● ABOUT THIS EXERCISE: Copy the complete listing that follows, letter for letter.

□ □ □ □ □ □ □

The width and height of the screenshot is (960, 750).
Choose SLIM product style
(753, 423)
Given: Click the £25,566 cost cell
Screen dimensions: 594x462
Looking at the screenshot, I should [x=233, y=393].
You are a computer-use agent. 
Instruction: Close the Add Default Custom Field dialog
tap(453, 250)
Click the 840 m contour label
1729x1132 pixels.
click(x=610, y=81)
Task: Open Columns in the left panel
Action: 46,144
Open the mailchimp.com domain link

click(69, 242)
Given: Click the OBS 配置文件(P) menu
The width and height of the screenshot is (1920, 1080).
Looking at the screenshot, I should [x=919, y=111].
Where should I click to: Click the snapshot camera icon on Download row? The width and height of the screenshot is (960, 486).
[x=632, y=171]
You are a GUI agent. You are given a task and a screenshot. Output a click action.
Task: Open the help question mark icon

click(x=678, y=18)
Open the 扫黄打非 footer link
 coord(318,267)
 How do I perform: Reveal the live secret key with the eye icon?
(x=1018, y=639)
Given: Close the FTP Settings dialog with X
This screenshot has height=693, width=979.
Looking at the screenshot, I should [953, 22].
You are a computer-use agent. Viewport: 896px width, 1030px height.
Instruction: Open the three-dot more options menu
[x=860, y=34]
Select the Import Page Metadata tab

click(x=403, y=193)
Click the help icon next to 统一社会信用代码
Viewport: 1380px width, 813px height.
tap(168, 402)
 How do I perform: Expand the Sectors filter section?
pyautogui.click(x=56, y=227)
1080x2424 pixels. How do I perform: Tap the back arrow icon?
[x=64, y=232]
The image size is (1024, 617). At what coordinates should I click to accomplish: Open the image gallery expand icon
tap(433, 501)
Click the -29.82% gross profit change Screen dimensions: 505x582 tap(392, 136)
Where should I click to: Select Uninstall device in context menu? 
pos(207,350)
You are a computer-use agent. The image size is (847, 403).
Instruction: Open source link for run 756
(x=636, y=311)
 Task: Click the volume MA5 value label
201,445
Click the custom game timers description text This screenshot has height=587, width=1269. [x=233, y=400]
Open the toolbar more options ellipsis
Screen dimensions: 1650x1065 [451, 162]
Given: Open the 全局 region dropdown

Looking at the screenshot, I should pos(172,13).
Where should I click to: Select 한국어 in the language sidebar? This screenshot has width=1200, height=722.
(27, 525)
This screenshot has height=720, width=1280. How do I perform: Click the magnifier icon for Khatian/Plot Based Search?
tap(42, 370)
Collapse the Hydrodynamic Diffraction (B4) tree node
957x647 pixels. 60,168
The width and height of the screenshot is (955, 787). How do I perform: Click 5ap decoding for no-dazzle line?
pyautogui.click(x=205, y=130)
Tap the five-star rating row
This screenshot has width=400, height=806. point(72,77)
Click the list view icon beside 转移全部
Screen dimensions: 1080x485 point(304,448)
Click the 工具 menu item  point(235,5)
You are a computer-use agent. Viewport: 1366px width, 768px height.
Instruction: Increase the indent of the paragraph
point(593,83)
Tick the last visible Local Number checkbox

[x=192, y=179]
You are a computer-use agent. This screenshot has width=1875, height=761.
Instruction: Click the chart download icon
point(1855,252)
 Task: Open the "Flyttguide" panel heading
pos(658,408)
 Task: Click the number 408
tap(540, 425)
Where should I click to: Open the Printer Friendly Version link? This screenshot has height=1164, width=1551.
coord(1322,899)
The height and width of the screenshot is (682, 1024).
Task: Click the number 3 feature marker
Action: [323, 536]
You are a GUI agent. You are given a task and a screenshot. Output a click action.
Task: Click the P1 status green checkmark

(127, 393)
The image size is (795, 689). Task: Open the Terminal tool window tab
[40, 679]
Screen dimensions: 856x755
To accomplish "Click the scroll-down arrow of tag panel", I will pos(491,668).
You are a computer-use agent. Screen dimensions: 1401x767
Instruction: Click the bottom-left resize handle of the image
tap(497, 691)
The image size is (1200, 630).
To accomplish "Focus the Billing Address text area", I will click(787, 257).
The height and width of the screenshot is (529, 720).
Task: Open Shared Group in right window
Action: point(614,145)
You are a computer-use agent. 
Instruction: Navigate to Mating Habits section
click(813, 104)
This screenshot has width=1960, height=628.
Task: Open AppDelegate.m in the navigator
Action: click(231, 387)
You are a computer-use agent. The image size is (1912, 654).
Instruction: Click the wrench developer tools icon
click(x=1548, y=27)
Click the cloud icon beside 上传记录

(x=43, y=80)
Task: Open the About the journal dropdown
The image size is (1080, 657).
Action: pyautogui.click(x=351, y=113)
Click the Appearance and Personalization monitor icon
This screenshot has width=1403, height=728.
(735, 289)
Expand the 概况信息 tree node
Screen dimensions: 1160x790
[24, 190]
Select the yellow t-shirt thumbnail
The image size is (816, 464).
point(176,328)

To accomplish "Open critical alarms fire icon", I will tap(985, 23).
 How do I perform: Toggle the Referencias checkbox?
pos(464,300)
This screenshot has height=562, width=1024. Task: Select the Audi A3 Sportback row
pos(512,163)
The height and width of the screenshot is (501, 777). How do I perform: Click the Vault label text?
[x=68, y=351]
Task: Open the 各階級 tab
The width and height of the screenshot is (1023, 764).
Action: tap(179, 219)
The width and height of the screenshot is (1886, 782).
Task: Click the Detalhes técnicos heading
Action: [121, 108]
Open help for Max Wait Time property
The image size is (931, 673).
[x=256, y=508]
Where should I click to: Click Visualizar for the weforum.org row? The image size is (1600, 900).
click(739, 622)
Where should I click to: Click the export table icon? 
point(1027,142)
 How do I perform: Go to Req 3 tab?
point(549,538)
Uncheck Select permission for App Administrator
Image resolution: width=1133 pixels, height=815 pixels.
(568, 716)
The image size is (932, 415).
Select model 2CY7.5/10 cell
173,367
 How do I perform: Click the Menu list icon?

□ □ □ □ □ □ □

● ANSWER BOX:
The width and height of the screenshot is (960, 750).
Choose SLIM product style
(753, 423)
Given: Click the £25,566 cost cell
Screen dimensions: 594x462
Looking at the screenshot, I should [x=233, y=393].
You are a computer-use agent. 
Instruction: Close the Add Default Custom Field dialog
tap(453, 250)
Click the 840 m contour label
1729x1132 pixels.
click(x=610, y=81)
Task: Open Columns in the left panel
Action: 46,144
Open the mailchimp.com domain link

click(69, 242)
Given: Click the OBS 配置文件(P) menu
The width and height of the screenshot is (1920, 1080).
Looking at the screenshot, I should [x=919, y=111].
Where should I click to: Click the snapshot camera icon on Download row? The width and height of the screenshot is (960, 486).
[x=632, y=171]
You are a GUI agent. You are given a task and a screenshot. Output a click action.
Task: Open the help question mark icon

click(x=678, y=18)
Open the 扫黄打非 footer link
 coord(318,267)
 How do I perform: Reveal the live secret key with the eye icon?
(x=1018, y=639)
Given: Close the FTP Settings dialog with X
This screenshot has height=693, width=979.
Looking at the screenshot, I should [953, 22].
You are a computer-use agent. Viewport: 896px width, 1030px height.
Instruction: Open the three-dot more options menu
[x=860, y=34]
Select the Import Page Metadata tab

click(x=403, y=193)
Click the help icon next to 统一社会信用代码
Viewport: 1380px width, 813px height.
tap(168, 402)
 How do I perform: Expand the Sectors filter section?
pyautogui.click(x=56, y=227)
1080x2424 pixels. How do I perform: Tap the back arrow icon?
[x=64, y=232]
The image size is (1024, 617). At what coordinates should I click to accomplish: Open the image gallery expand icon
tap(433, 501)
Click the -29.82% gross profit change Screen dimensions: 505x582 tap(392, 136)
Where should I click to: Select Uninstall device in context menu? 
pos(207,350)
You are a computer-use agent. The image size is (847, 403).
Instruction: Open source link for run 756
(x=636, y=311)
 Task: Click the volume MA5 value label
201,445
Click the custom game timers description text This screenshot has height=587, width=1269. [x=233, y=400]
Open the toolbar more options ellipsis
Screen dimensions: 1650x1065 [451, 162]
Given: Open the 全局 region dropdown

Looking at the screenshot, I should pos(172,13).
Where should I click to: Select 한국어 in the language sidebar? This screenshot has width=1200, height=722.
(27, 525)
This screenshot has height=720, width=1280. How do I perform: Click the magnifier icon for Khatian/Plot Based Search?
tap(42, 370)
Collapse the Hydrodynamic Diffraction (B4) tree node
957x647 pixels. 60,168
The width and height of the screenshot is (955, 787). How do I perform: Click 5ap decoding for no-dazzle line?
pyautogui.click(x=205, y=130)
Tap the five-star rating row
This screenshot has width=400, height=806. point(72,77)
Click the list view icon beside 转移全部
Screen dimensions: 1080x485 point(304,448)
Click the 工具 menu item  point(235,5)
You are a computer-use agent. Viewport: 1366px width, 768px height.
Instruction: Increase the indent of the paragraph
point(593,83)
Tick the last visible Local Number checkbox

[x=192, y=179]
You are a computer-use agent. This screenshot has width=1875, height=761.
Instruction: Click the chart download icon
point(1855,252)
 Task: Open the "Flyttguide" panel heading
pos(658,408)
 Task: Click the number 408
tap(540, 425)
Where should I click to: Open the Printer Friendly Version link? This screenshot has height=1164, width=1551.
coord(1322,899)
The height and width of the screenshot is (682, 1024).
Task: Click the number 3 feature marker
Action: [323, 536]
You are a GUI agent. You are given a task and a screenshot. Output a click action.
Task: Click the P1 status green checkmark

(127, 393)
The image size is (795, 689). Task: Open the Terminal tool window tab
[40, 679]
Screen dimensions: 856x755
To accomplish "Click the scroll-down arrow of tag panel", I will pos(491,668).
You are a computer-use agent. Screen dimensions: 1401x767
Instruction: Click the bottom-left resize handle of the image
tap(497, 691)
The image size is (1200, 630).
To accomplish "Focus the Billing Address text area", I will click(787, 257).
The height and width of the screenshot is (529, 720).
Task: Open Shared Group in right window
Action: point(614,145)
You are a computer-use agent. 
Instruction: Navigate to Mating Habits section
click(813, 104)
This screenshot has width=1960, height=628.
Task: Open AppDelegate.m in the navigator
Action: click(231, 387)
You are a computer-use agent. The image size is (1912, 654).
Instruction: Click the wrench developer tools icon
click(x=1548, y=27)
Click the cloud icon beside 上传记录

(x=43, y=80)
Task: Open the About the journal dropdown
The image size is (1080, 657).
Action: pyautogui.click(x=351, y=113)
Click the Appearance and Personalization monitor icon
This screenshot has width=1403, height=728.
(735, 289)
Expand the 概况信息 tree node
Screen dimensions: 1160x790
[24, 190]
Select the yellow t-shirt thumbnail
The image size is (816, 464).
point(176,328)

To accomplish "Open critical alarms fire icon", I will tap(985, 23).
 How do I perform: Toggle the Referencias checkbox?
pos(464,300)
This screenshot has height=562, width=1024. Task: Select the Audi A3 Sportback row
pos(512,163)
The height and width of the screenshot is (501, 777). How do I perform: Click the Vault label text?
[x=68, y=351]
Task: Open the 各階級 tab
The width and height of the screenshot is (1023, 764).
Action: tap(179, 219)
The width and height of the screenshot is (1886, 782).
Task: Click the Detalhes técnicos heading
Action: [121, 108]
Open help for Max Wait Time property
The image size is (931, 673).
[x=256, y=508]
Where should I click to: Click Visualizar for the weforum.org row? The image size is (1600, 900).
click(739, 622)
Where should I click to: Click the export table icon? 
point(1027,142)
 How do I perform: Go to Req 3 tab?
point(549,538)
Uncheck Select permission for App Administrator
Image resolution: width=1133 pixels, height=815 pixels.
(568, 716)
The image size is (932, 415).
Select model 2CY7.5/10 cell
173,367
 How do I perform: Click the Menu list icon?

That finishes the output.